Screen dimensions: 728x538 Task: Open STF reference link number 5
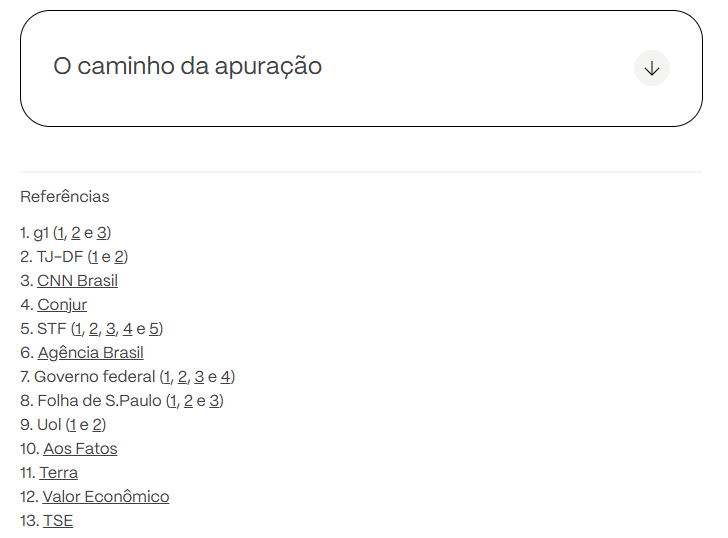(x=155, y=328)
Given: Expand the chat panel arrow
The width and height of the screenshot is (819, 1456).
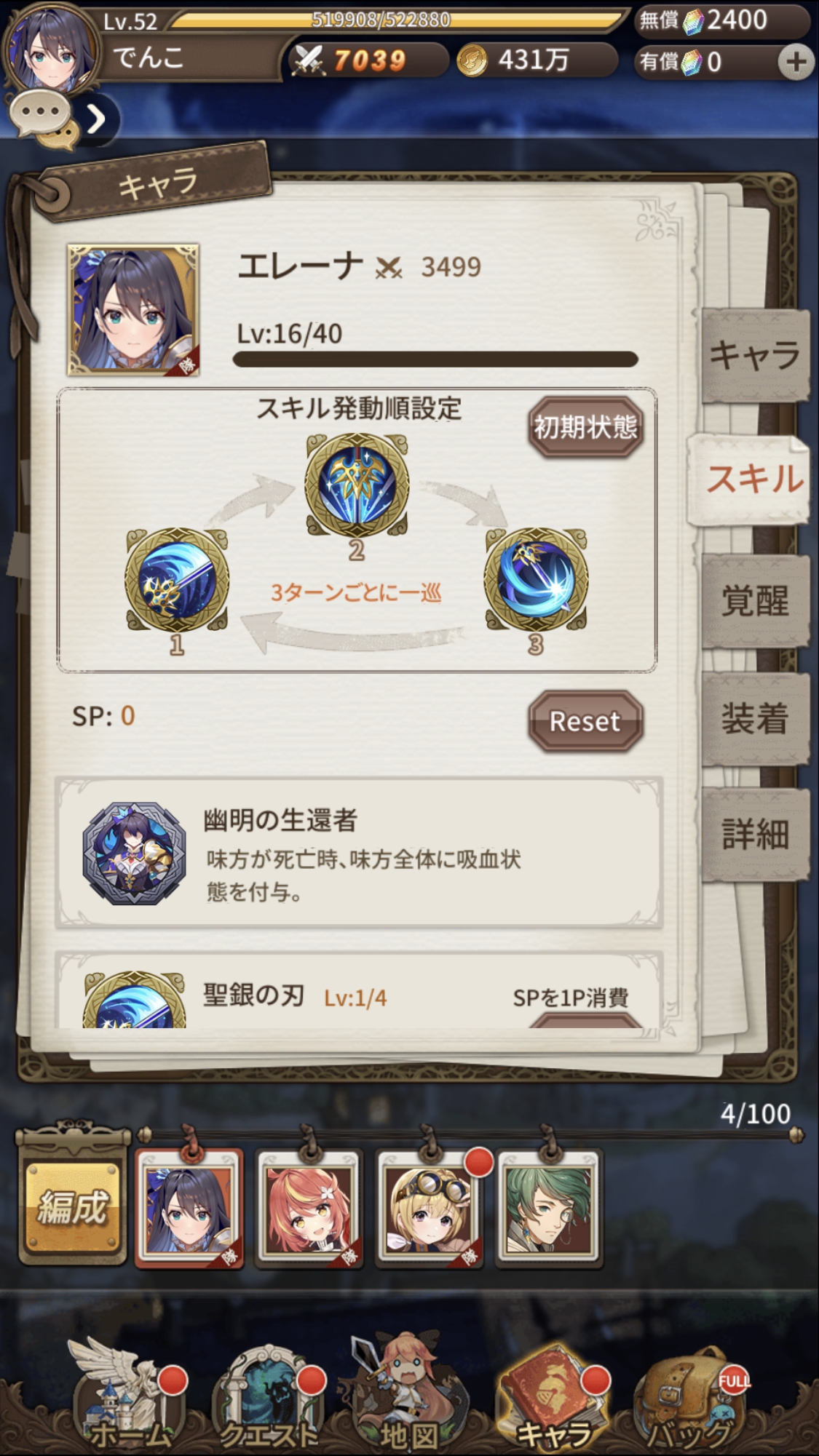Looking at the screenshot, I should [95, 119].
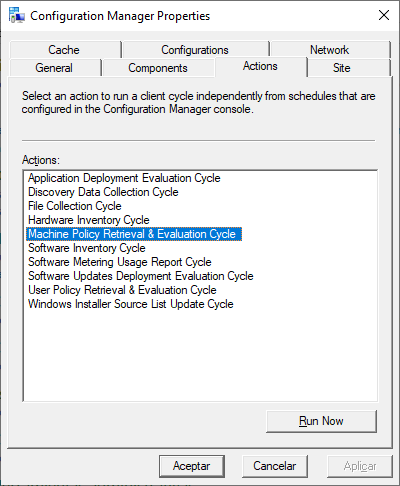Choose Software Metering Usage Report Cycle

coord(120,262)

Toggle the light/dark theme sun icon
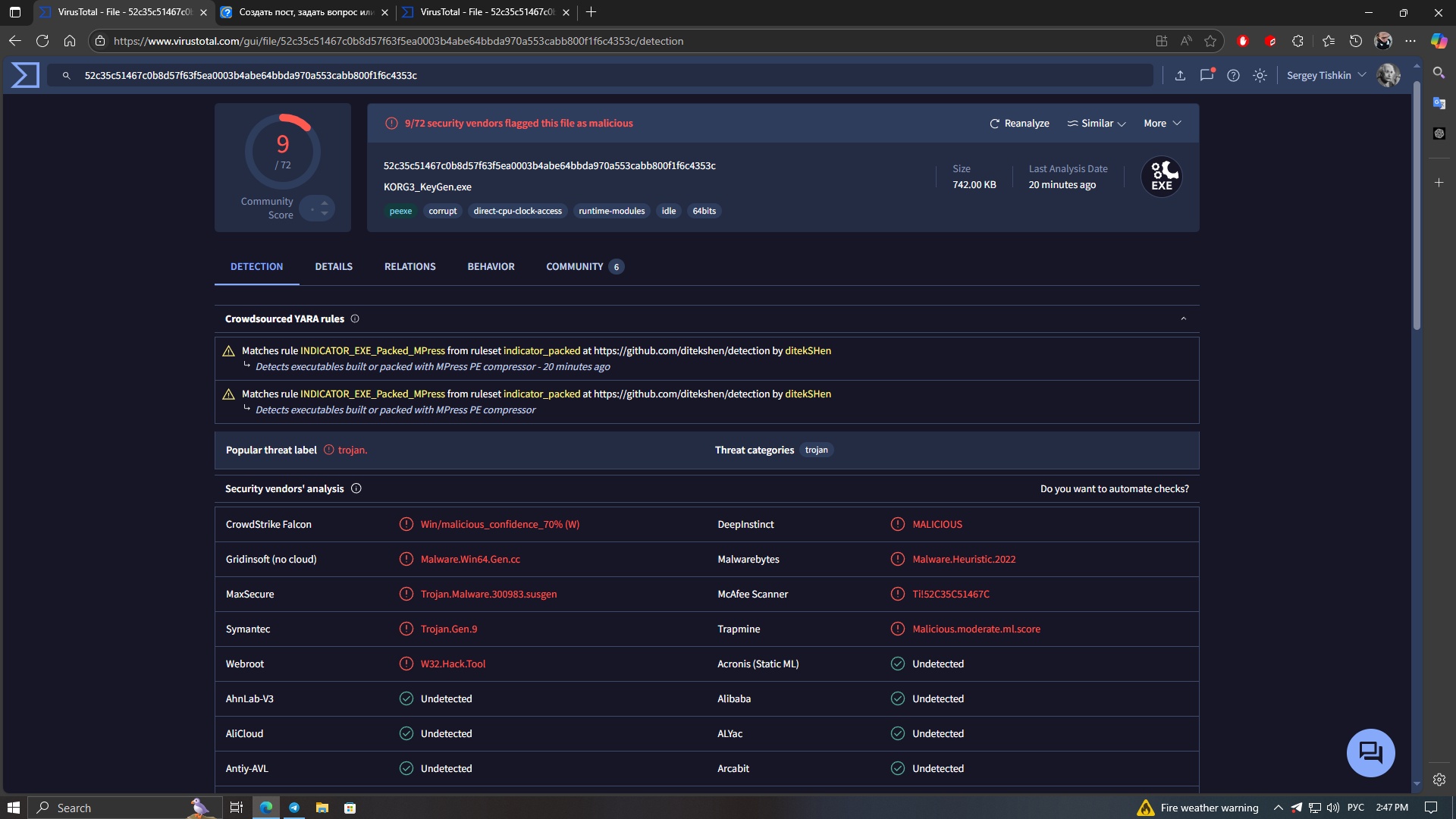(x=1260, y=75)

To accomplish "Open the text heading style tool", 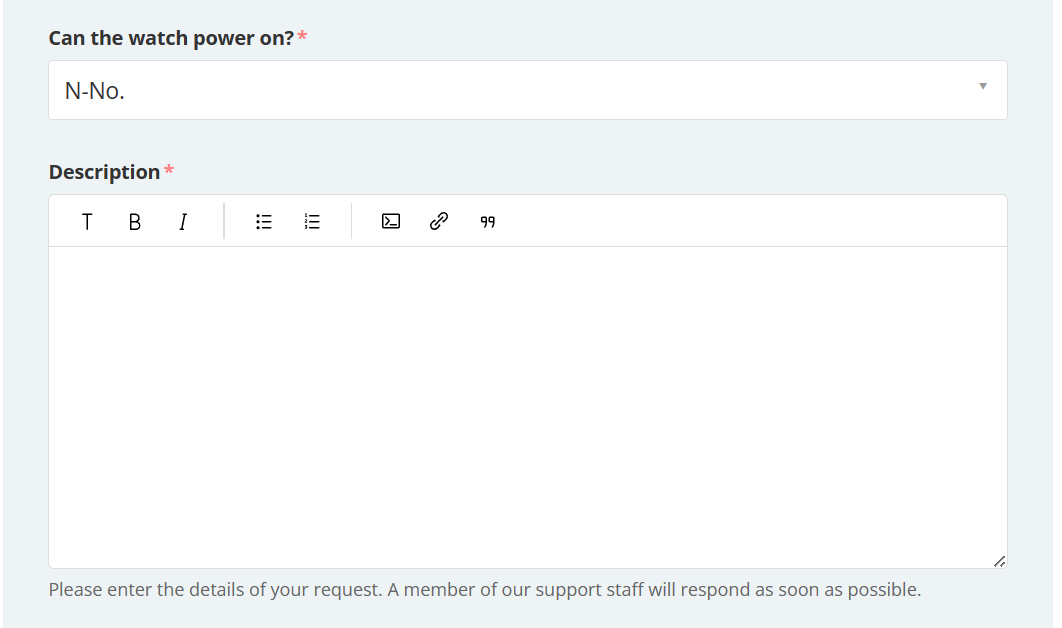I will point(87,222).
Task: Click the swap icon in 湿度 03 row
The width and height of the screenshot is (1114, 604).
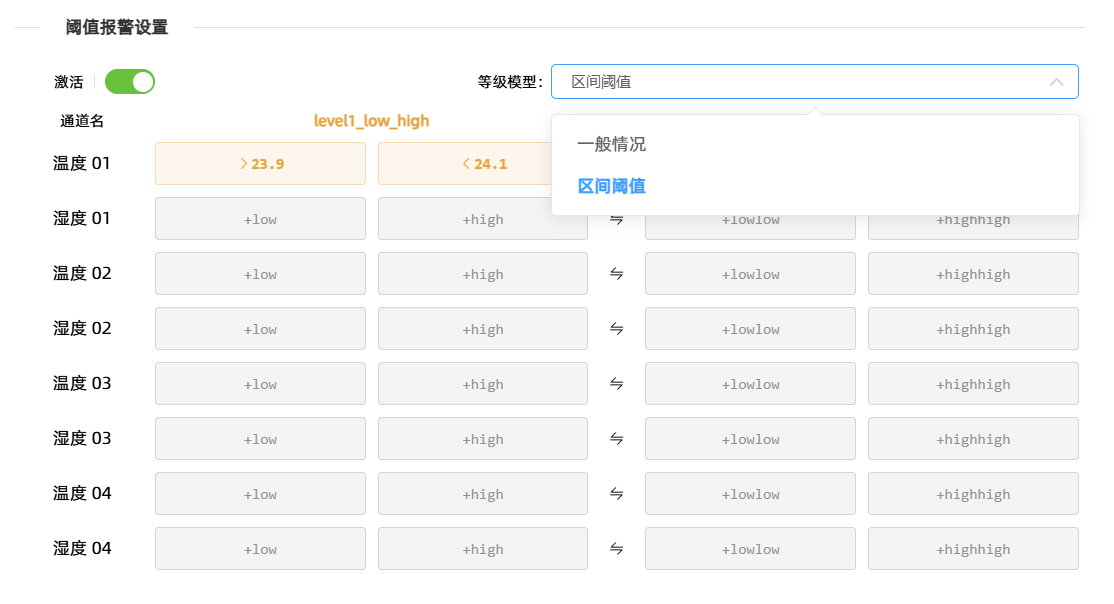Action: [616, 439]
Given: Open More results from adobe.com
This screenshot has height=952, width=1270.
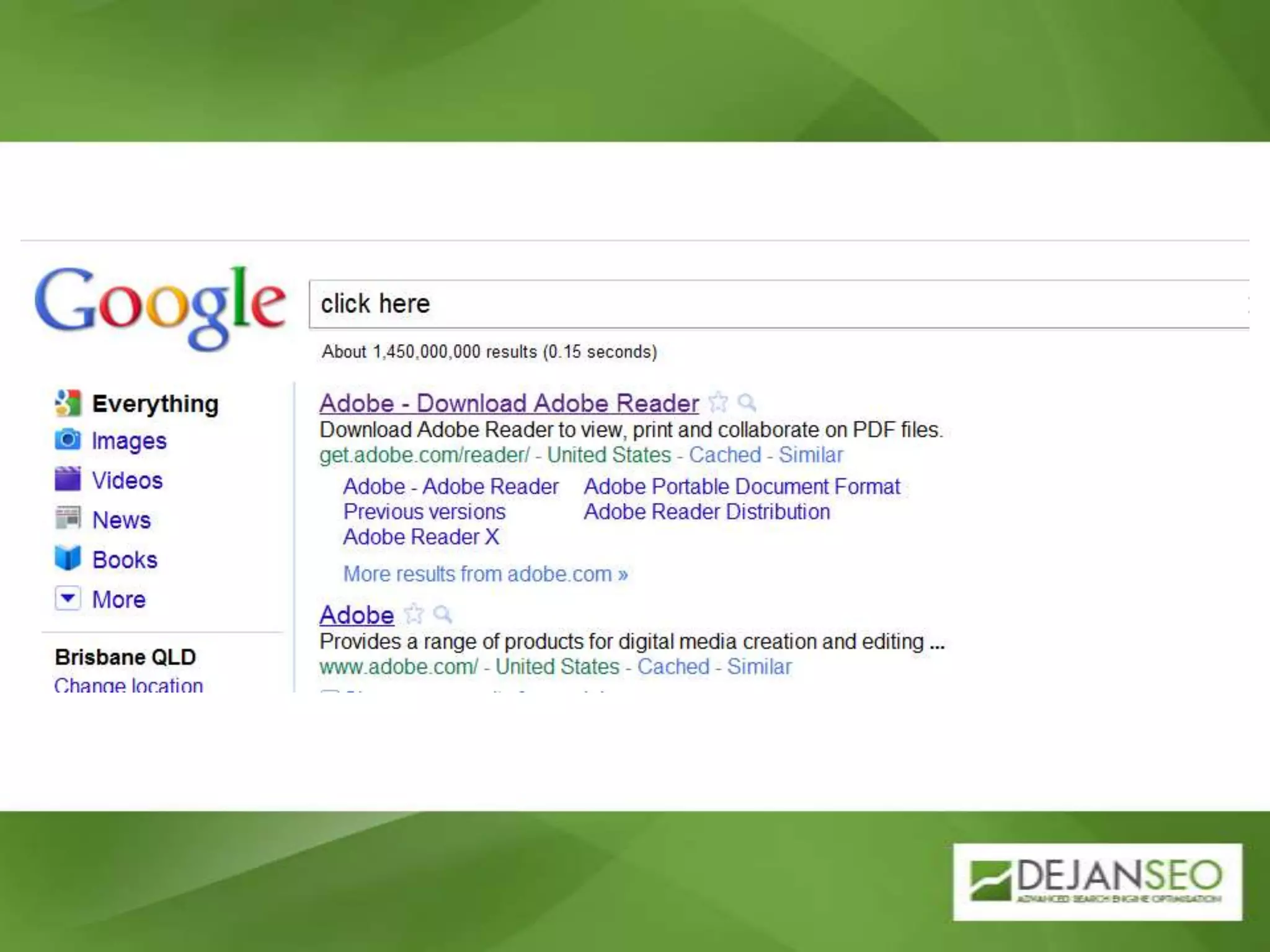Looking at the screenshot, I should 486,574.

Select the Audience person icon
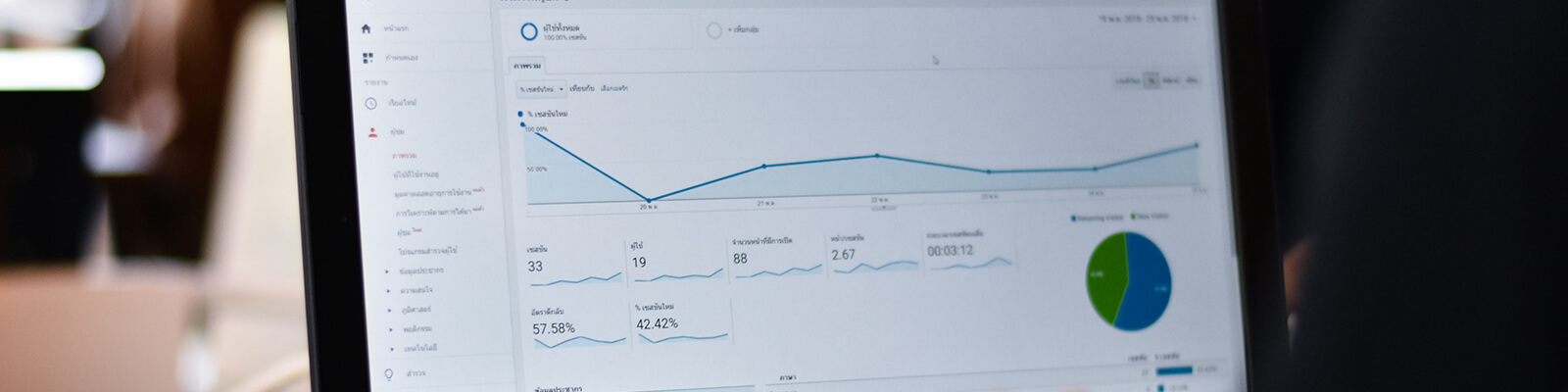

********************

- Problem description
Write out the entries verbatim, beginning at the start of the entries and stopping after the line that contains "coord(120,262)". Omit the pictures.

- Full solution
Screen dimensions: 728x538 Task: Open STF reference link number 5
(x=155, y=328)
Given: Expand the chat panel arrow
The width and height of the screenshot is (819, 1456).
Looking at the screenshot, I should [95, 119].
Choose Software Metering Usage Report Cycle

coord(120,262)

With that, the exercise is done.